Global climate change includes shifts in temperature and precipitation, increases in the frequency and intensity of extreme weather events, and sea level rise, all of which will drastically impact coastal ecosystems. Because plant population persistence depends on successful seedling recruitment, seedling survival to maturity, and reproduction, it is important to consider how increased salinity due to sea level rise and increasing storm surges will influence each of these key life history processes. The aim of this study is to quantify salinity tolerance across wholeplant ontogeny and to identify physiological mechanisms underlying tolerance across ontogeny in a widespread and abundant native coastal plant species, Jacquemontia sandwicensis (Convolvulaceae). At the seed, seedling, juvenile, and mature ontogenetic stages, plants were exposed to three weeks of salinity watering treatments. Tolerance was assayed as the performance of stressed compared to control plants using multiple fitness metrics, including germination, survival, growth, and reproduction. Potential physiological mechanisms underlying salinity tolerance were measured at each ontogenetic stage, including: photosynthesis and stomatal conductance rates, leaf area, thickness, leaf mass per area, biomass allocation, leaf mineral content, and sequestration of salt ions in roots and leaves.
Results/Conclusions
At high salinity levels germination is significantly reduced, yet a high proportion of seeds remained viable when transferred to distilled water treatment.

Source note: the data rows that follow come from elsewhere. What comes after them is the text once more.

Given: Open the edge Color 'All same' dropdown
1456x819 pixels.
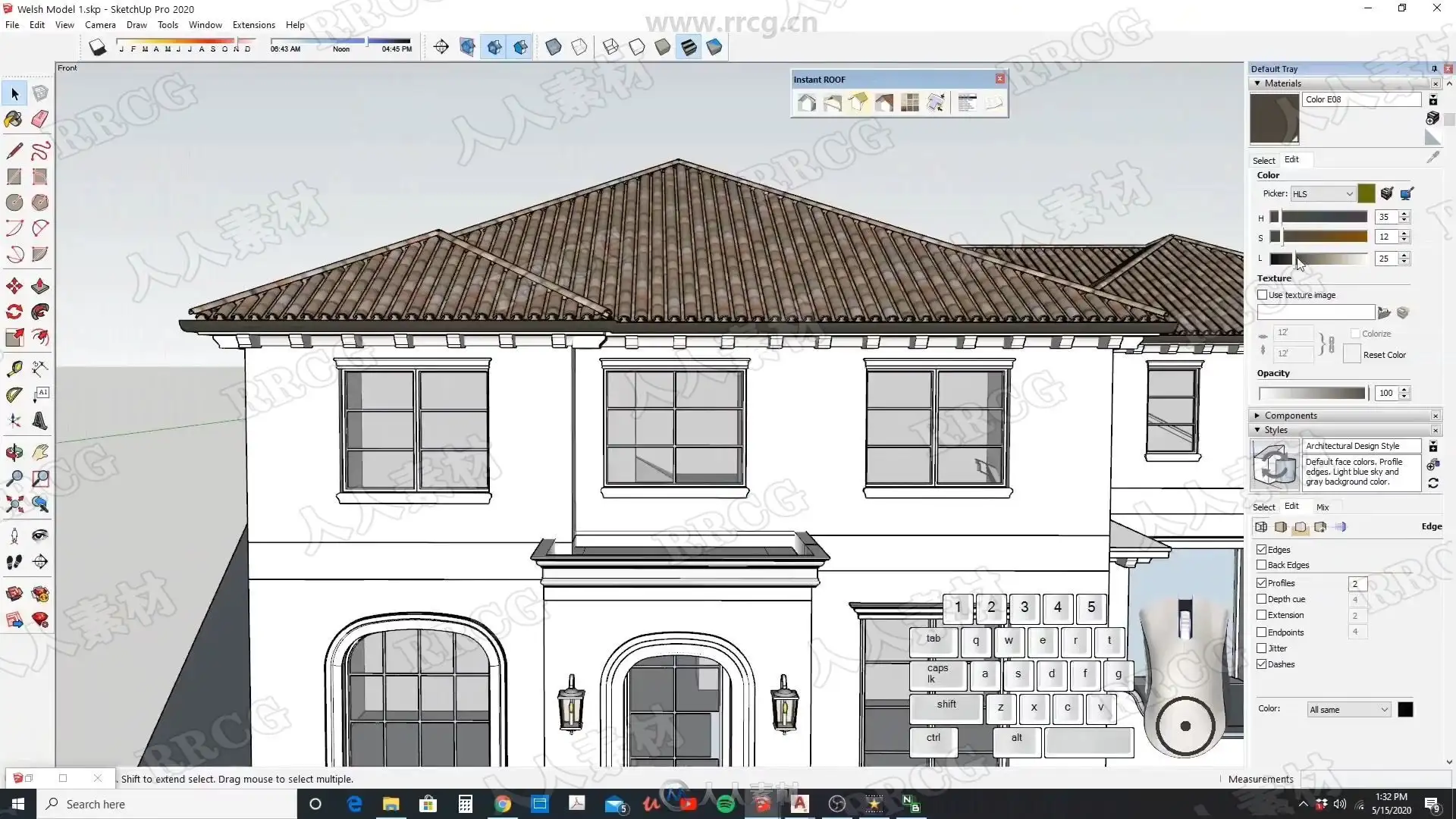Looking at the screenshot, I should 1349,710.
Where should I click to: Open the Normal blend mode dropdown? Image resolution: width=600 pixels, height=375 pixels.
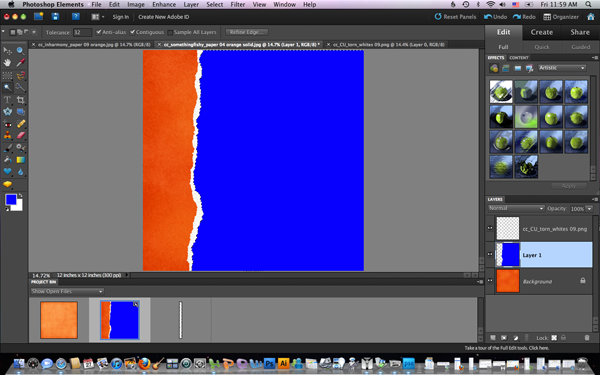click(516, 209)
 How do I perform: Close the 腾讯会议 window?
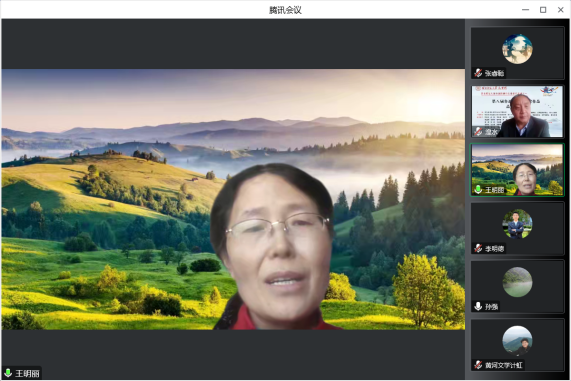pos(561,10)
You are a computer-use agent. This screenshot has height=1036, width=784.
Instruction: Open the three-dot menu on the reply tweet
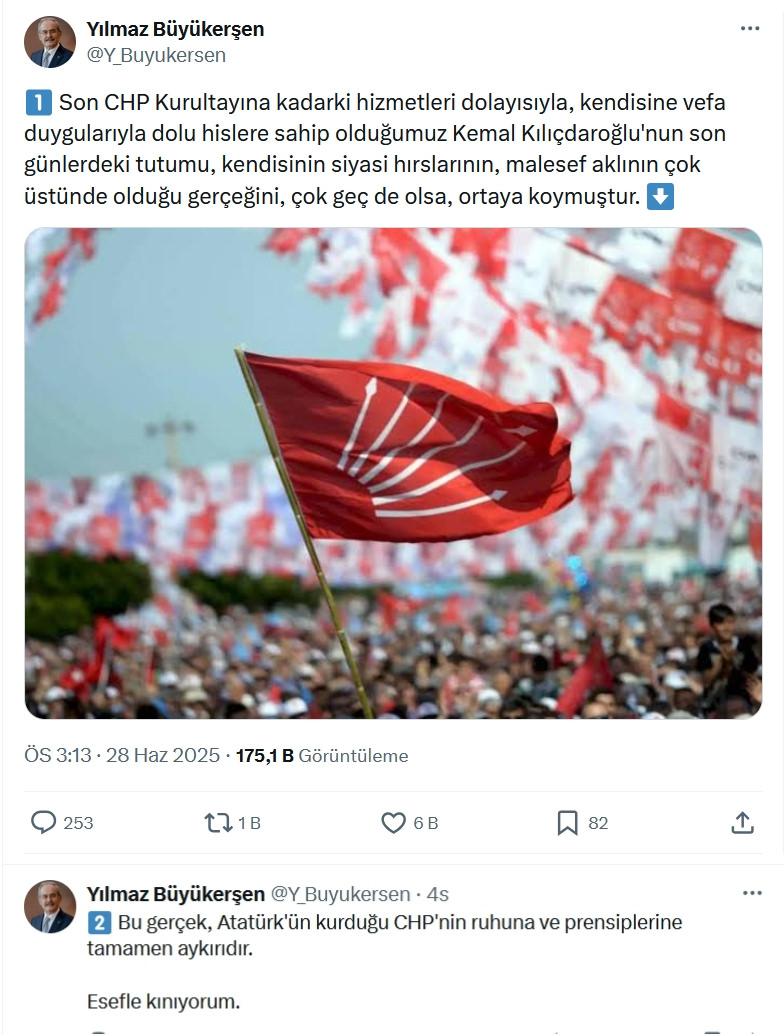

In seedling and juvenile stages, photosynthesis rates are maintained despite reduced conductance. High salinity levels led to significant increases in leaf mass per area and water use efficiency, responses that mimic drought-induced plasticity. Under high salinity, the root:shoot ratio of seedlings increased significantly, indicating high responsiveness to osmotic stress. While no stage is fully tolerant of increasing salinity levels, variations in resource allocation in response to salinity exposure differs significantly across plant developmental stages. Trait plasticity enables the avoidance of salinity stress at early life stages, however, delayed onset of flowering and reduced seed set indicate that salinity exposure at different life stages may threaten species resilience under future climate change.